There were three moments that actually got me emotional in this episode, and all three of them were with Commander Lawrence. Now, this might be because Bradley Whitford stole my heart a long time ago and he can do no wrong in my eyes, but I also think that of all the weird character assassination that's happened in this final season of the show, Lawrence is the character whose redemptive path has been the most compelling and consistent to me.

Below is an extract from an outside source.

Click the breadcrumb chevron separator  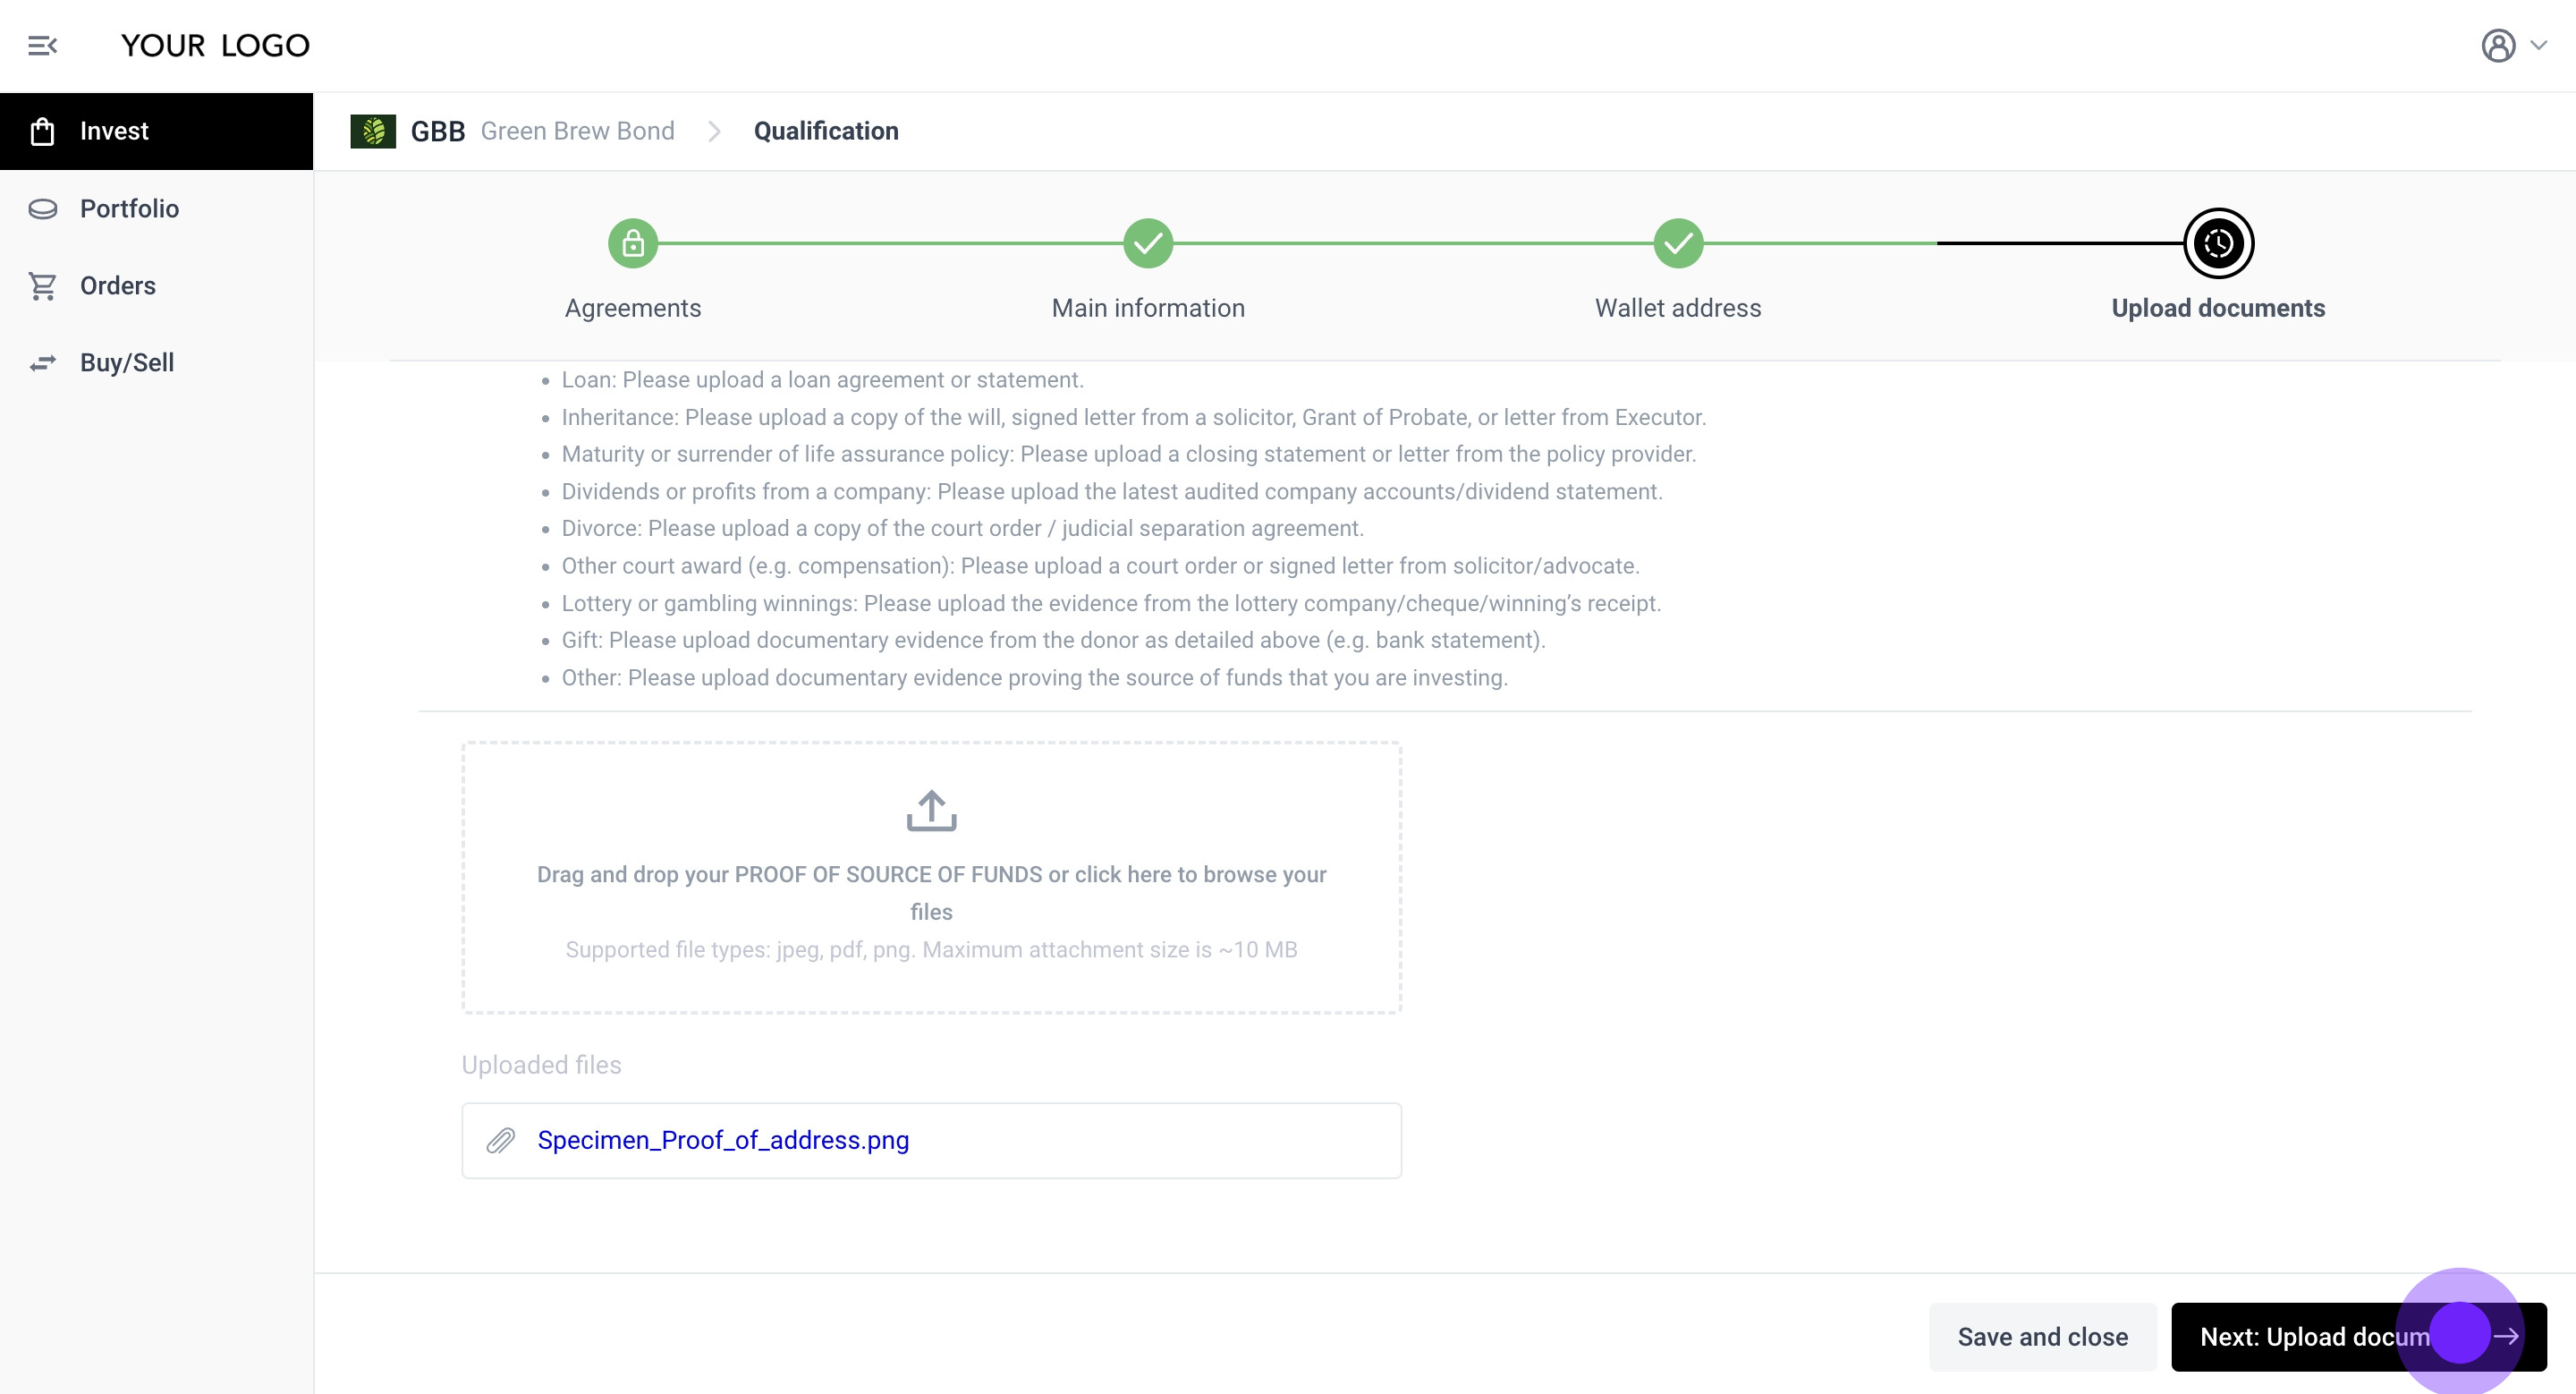click(714, 131)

Moment one is when he hands that book to Naomi and tells her that their daughter wants to learn and that they have to teach her. In everything that Joseph did as an architect of Gilead, he never ever believed in the poisonous ideology of it all. That doesn't justify shit, but this was a great moment where not only does he show his love for a young and innocent girl, he also gives a tool of resistance to Naomi, a woman who he doesn't like, in fact actively dislikes, but who he still trusts to do the right thing in this moment. And I liked that Naomi, who, let me be clear, sucks as a person, actually does see the wisdom there and takes the book, entering into this complicity. It worked for me in isolation!

Moment two is Serena and Joseph praying for June?? Like, why did this make me cry? I think it's knowing Joseph doesn't believe, isn't religious, but is willing to ritualize his pain and grief over June's plight in a way that's recognized by Serena. And he genuinely cares so much, he's genuinely devastated that she's about to die. There's always something so moving to me about people doing something very vulnerable, maybe even cheesy and bizarre from an outsider's perspective, in order to honor a connection with other people. And that's what that moment was, two people who have hurt June terribly, and who have grown to respect her deeply, wishing they could help her at this critical moment.

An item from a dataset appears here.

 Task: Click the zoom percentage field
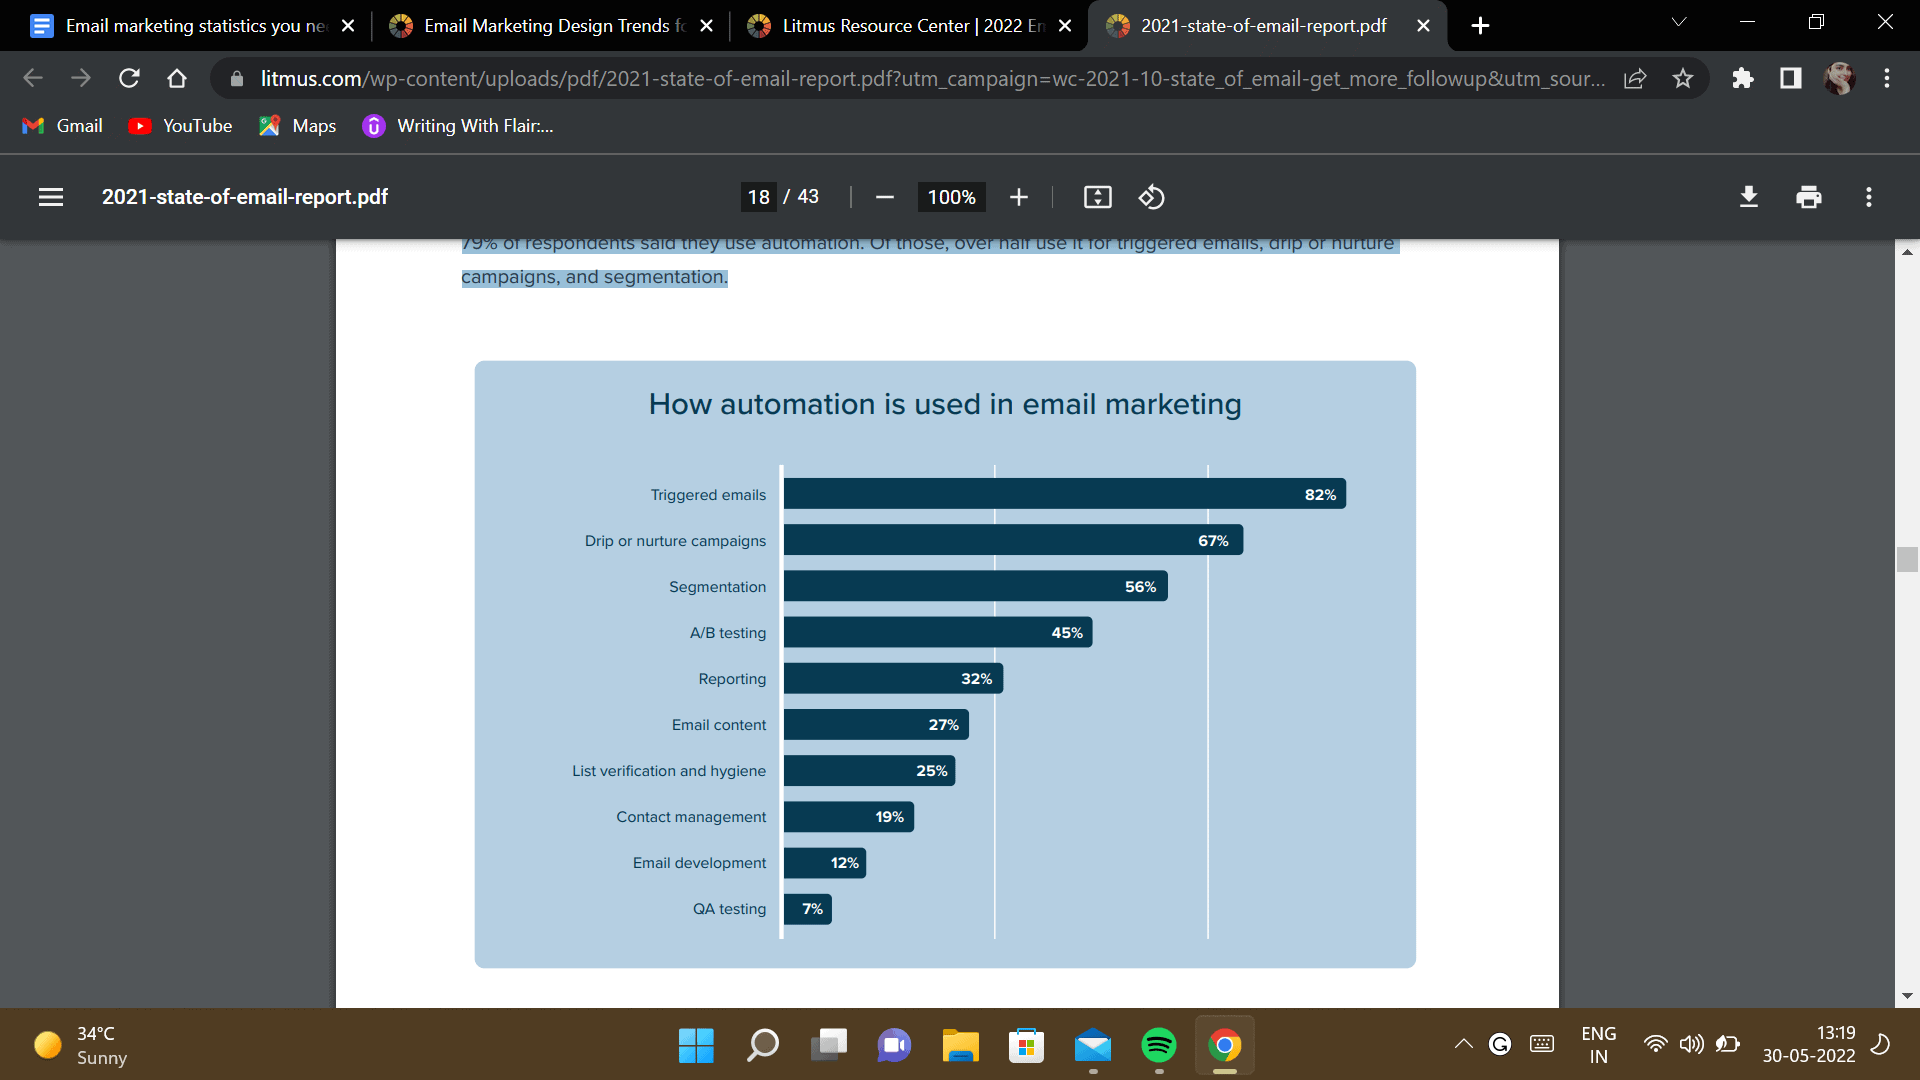pyautogui.click(x=951, y=197)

And then moment three is when he gets on the plane, looks back to where June is hiding, and puts his hand over his heart. God, these two people have hurt each other and hated each other and trusted each other in ways completely inconceivable to even begin to grapple with. When I think about the wider context of this ending for this character, it makes my blood boil. The writing is bad. But in isolation, Lawrence's decision to do this really did hit for me, and I thought it was a poignant bit of acting.

There were other images in isolation that did work for me. I liked Tuello barging in, finding Serena holding Noah, and just yoinking her to safety. You have to imagine this man is like... oh my god. Are you serious? This woman again? Why is it always something. But then Tuello going to June to use her to convince Serena, I did like that bit of triangulation there.

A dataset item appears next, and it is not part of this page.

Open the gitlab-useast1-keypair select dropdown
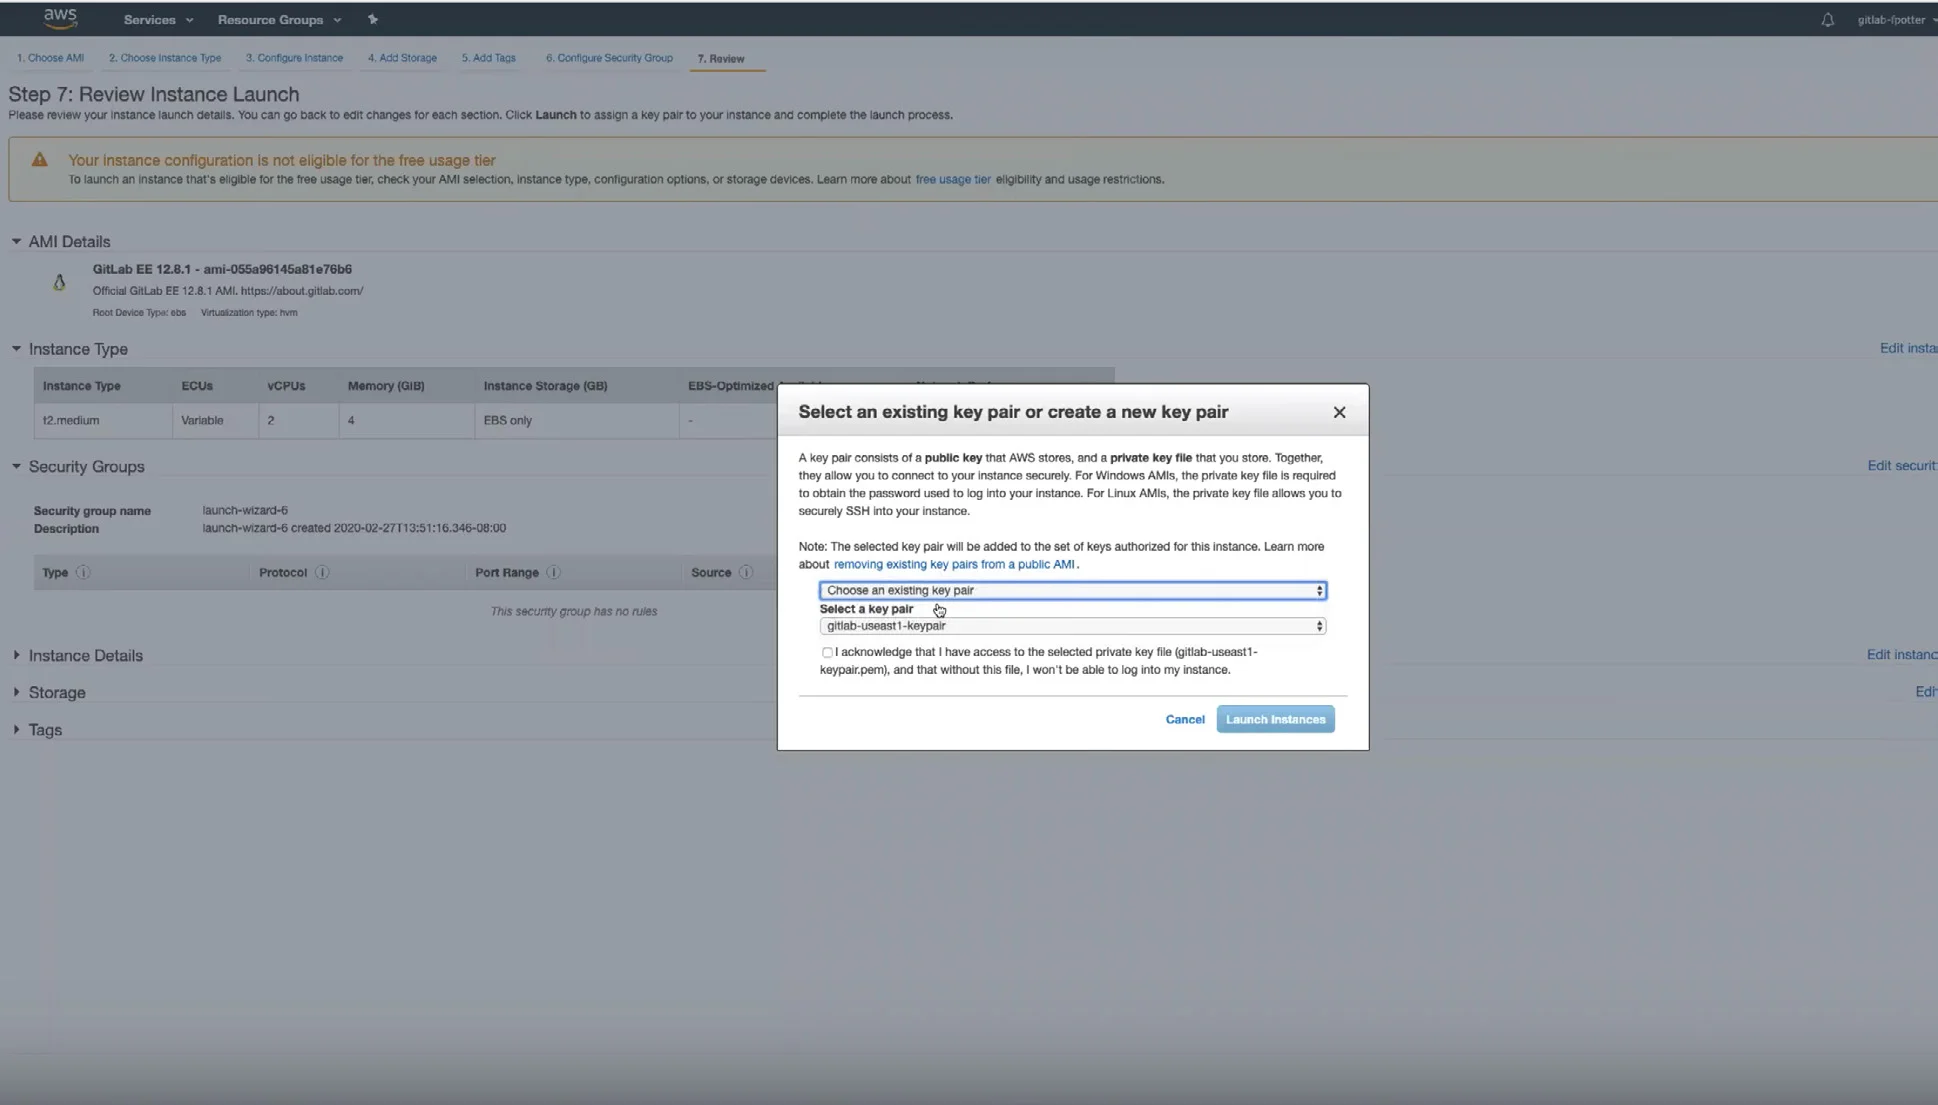This screenshot has width=1938, height=1105. (1072, 626)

I thought the actual riot at the execution scene was well choreographed and appropriately tense and chaotic. Gilead is big on the theatrics and the symbolism, so hoisting June high up in the air in a move intended to strangle her slowly instead of breaking her neck, that was appropriately gruesome and kind of delightfully over the top. I also liked how they framed that scene at the start, with June knowing she's walking to her own death, but then instead standing there as Lydia and then the other Handmaids, her friends, all gt brought out and put to the noose around her while she stands in the center. Gilead is fucked up in all sorts of ways, but their seeming glee in the theatrical framing of their atrocities really adds something to the sauce.

Hate to say it, but I think that's about all the nice words I have in me. This final season of The Handmaid's Tale has been... baffling, to say the least. I kept waiting for things to click together, I kept waiting for the choices they were making with Serena and Nick as characters to coalesce into something that actually works narratively, and it never did. Maybe I was a fool to think it ever would.

I'll be back for the finale because I want to see this clusterfuck through, but man, this was a major letdown!